The US president has awarded $100m of funding to researchers to intricately map the human brain in a bid to cure, and even prevent, brain disorders such as Alzheimer’s disease, epilepsy and traumatic brain injury.
Barack Obama revealed the new research initiative, Brain Research through Advancing Innovative Neurotechnologies (BRAIN), at the Whitehouse yesterday.
It will be funded with money from the president’s 2014 budget.
The programme is aimed at accelerating the application of new technologies to enable researchers to "produce dynamic pictures of the brain that show how individual brain cells and complex neural circuits interact at the speed of thought".
It is hoped these technologies will help explain how the brain records, processes, uses, stores and retrieves vast quantities of information, and shed light on the complex links between brain function and behaviour.
"There’s this enormous mystery waiting to be unlocked. And the Brain initiative will change that by giving scientists the tools they need to get a dynamic picture of the brain in action," President Obama said.

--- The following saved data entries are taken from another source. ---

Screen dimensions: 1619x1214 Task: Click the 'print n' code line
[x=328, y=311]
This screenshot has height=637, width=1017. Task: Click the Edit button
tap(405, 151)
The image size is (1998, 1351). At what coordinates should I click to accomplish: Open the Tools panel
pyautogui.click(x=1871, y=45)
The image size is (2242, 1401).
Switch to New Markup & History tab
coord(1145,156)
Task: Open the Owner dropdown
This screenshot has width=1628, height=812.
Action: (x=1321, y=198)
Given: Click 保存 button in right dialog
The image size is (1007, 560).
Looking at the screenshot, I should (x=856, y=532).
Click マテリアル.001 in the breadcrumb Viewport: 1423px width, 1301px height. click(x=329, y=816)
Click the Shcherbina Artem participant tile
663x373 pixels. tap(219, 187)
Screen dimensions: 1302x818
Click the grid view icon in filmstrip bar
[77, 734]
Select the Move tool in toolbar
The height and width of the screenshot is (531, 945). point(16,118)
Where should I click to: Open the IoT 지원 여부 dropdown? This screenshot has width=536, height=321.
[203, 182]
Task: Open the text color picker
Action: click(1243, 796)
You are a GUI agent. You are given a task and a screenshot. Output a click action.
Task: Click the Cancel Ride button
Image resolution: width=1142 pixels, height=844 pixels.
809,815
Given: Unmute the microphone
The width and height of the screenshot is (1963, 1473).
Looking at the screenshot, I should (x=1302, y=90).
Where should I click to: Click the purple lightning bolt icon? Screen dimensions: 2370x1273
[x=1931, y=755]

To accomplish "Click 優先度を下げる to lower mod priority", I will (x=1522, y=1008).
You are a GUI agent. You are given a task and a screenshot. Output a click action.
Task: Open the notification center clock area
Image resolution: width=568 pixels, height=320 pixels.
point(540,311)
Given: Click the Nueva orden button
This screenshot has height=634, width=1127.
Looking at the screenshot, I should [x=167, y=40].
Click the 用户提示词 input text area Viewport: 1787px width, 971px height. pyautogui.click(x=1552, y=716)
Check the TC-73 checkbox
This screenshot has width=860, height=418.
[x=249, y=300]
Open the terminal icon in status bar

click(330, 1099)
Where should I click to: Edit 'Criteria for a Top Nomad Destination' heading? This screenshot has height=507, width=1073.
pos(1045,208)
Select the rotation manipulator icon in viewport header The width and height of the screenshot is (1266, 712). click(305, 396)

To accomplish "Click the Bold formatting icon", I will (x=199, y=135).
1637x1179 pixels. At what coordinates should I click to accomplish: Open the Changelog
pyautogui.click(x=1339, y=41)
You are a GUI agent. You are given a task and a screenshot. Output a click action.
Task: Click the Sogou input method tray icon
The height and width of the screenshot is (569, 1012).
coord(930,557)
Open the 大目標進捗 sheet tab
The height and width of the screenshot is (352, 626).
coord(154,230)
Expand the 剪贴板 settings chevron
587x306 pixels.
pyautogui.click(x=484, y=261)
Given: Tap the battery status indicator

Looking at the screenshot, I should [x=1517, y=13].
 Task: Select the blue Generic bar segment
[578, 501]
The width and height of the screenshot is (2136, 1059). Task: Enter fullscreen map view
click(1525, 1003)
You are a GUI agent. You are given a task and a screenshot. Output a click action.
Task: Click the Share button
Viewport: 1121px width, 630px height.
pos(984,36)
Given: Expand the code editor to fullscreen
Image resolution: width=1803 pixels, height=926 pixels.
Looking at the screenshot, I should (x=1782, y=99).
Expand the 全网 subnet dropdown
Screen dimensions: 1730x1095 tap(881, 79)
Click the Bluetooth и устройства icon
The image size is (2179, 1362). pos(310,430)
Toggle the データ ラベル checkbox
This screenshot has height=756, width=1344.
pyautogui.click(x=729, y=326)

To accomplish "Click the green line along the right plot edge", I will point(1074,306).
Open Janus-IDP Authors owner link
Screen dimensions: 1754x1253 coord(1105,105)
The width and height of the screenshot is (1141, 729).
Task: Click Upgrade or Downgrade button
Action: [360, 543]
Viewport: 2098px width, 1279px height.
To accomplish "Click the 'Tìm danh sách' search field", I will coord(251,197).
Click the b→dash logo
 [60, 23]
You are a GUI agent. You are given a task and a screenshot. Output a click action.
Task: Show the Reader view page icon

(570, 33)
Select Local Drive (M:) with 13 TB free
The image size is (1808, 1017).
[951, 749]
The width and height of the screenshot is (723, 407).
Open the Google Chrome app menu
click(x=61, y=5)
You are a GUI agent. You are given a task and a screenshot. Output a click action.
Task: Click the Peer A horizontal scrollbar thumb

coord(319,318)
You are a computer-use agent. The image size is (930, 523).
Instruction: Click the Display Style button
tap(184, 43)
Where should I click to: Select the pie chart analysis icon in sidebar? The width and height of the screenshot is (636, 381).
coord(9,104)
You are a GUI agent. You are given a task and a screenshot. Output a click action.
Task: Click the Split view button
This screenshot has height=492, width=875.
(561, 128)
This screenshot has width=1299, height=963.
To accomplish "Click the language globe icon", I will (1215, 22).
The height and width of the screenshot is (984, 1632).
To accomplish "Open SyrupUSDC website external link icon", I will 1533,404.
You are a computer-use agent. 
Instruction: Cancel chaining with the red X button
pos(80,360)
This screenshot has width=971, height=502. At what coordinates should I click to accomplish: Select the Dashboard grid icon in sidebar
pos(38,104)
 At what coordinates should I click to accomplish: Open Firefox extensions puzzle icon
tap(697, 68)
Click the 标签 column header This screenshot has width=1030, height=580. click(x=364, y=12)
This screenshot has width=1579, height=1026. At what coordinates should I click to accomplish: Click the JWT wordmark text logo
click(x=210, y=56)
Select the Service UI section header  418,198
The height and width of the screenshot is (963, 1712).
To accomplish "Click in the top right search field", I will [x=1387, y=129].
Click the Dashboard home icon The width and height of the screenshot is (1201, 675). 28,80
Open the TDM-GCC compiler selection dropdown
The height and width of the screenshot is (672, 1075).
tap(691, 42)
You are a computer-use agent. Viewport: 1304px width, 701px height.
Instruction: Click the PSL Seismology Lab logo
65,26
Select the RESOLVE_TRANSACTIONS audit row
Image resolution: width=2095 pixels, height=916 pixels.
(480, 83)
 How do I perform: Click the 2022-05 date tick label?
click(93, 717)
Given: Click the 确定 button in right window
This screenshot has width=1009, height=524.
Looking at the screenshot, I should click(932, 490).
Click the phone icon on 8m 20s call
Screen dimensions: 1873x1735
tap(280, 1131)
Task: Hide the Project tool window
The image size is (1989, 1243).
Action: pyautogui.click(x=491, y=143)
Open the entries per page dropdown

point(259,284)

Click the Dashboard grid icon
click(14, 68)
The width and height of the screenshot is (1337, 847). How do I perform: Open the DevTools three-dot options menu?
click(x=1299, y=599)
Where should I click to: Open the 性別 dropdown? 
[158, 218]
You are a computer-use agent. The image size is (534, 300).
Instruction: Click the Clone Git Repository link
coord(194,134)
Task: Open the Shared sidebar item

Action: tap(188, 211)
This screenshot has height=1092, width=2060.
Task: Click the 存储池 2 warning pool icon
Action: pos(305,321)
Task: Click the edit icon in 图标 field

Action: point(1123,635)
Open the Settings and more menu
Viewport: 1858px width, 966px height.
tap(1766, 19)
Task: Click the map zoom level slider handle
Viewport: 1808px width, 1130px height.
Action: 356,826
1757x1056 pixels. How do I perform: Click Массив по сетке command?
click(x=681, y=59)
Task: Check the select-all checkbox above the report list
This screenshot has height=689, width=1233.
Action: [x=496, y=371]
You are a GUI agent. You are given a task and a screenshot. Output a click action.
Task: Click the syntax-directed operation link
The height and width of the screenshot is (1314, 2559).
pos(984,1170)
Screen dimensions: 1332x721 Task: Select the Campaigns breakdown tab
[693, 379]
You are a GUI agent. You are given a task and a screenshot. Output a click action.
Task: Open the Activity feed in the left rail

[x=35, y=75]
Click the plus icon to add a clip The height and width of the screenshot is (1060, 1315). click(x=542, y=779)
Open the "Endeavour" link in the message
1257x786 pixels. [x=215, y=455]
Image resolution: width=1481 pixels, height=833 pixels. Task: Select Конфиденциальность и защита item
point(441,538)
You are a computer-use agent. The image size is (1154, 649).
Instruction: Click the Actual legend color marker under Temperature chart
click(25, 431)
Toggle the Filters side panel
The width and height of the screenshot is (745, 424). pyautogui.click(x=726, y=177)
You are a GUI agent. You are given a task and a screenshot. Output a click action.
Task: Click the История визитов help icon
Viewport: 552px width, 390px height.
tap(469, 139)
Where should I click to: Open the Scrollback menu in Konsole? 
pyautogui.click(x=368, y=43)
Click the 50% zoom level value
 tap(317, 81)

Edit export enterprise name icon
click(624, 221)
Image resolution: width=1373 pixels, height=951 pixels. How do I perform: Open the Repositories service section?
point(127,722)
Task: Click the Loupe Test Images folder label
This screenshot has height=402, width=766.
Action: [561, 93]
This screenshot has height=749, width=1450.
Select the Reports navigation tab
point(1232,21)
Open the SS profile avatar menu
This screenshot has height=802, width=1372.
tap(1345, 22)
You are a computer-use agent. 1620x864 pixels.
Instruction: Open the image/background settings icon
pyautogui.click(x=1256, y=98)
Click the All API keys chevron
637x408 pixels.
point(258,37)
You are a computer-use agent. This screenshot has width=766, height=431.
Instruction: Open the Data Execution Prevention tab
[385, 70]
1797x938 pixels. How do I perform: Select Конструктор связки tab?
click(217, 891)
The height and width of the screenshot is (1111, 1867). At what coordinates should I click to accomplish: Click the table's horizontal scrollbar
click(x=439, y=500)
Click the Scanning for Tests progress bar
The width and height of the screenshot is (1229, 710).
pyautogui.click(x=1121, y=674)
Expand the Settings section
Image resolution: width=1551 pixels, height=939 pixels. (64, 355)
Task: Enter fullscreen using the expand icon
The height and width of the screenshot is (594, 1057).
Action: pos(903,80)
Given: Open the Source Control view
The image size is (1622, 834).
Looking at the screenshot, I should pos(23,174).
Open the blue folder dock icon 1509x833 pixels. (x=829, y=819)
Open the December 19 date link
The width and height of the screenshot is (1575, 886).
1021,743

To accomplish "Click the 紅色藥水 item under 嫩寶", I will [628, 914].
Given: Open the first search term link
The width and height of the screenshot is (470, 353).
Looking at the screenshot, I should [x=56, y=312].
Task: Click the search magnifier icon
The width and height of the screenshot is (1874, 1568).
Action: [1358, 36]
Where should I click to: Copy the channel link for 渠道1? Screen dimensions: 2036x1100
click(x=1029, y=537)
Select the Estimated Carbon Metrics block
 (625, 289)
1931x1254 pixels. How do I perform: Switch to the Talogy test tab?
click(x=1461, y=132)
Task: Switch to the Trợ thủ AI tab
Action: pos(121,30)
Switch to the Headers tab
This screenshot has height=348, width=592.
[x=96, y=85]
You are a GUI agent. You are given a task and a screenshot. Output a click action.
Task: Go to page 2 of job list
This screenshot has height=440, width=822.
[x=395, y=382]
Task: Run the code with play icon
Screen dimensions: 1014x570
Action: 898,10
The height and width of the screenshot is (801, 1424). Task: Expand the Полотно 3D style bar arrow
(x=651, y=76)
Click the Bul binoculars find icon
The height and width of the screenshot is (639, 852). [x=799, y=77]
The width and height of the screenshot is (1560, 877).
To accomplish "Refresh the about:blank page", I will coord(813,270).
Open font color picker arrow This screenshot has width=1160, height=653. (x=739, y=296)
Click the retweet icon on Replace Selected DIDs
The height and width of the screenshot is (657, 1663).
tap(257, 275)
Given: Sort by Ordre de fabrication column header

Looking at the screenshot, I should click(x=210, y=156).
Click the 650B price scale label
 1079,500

The initiative is outlined as part of the administration’s "Grand Challenges", which include tasks with ambitious but achievable goals that require the advancement of science and technology.
The effort is being launched in conjunction with the National Institutes of Health, the Defense Advanced Research Projects Agency and the National Science Foundation, all which will manage the $100m budget starting from the 2014 financial year.
The initiative will also include private and public partnerships and a high-level working group established by The National Institutes of Health that will define scientific goals, lay out a multi-year plan and maintain high ethical standards in relation to ethical, legal, and societal implications raised by the research initiative and other recent advances in neuroscience.
Image: President Barack Obama revealed his new initiative yesterday at the Whitehouse.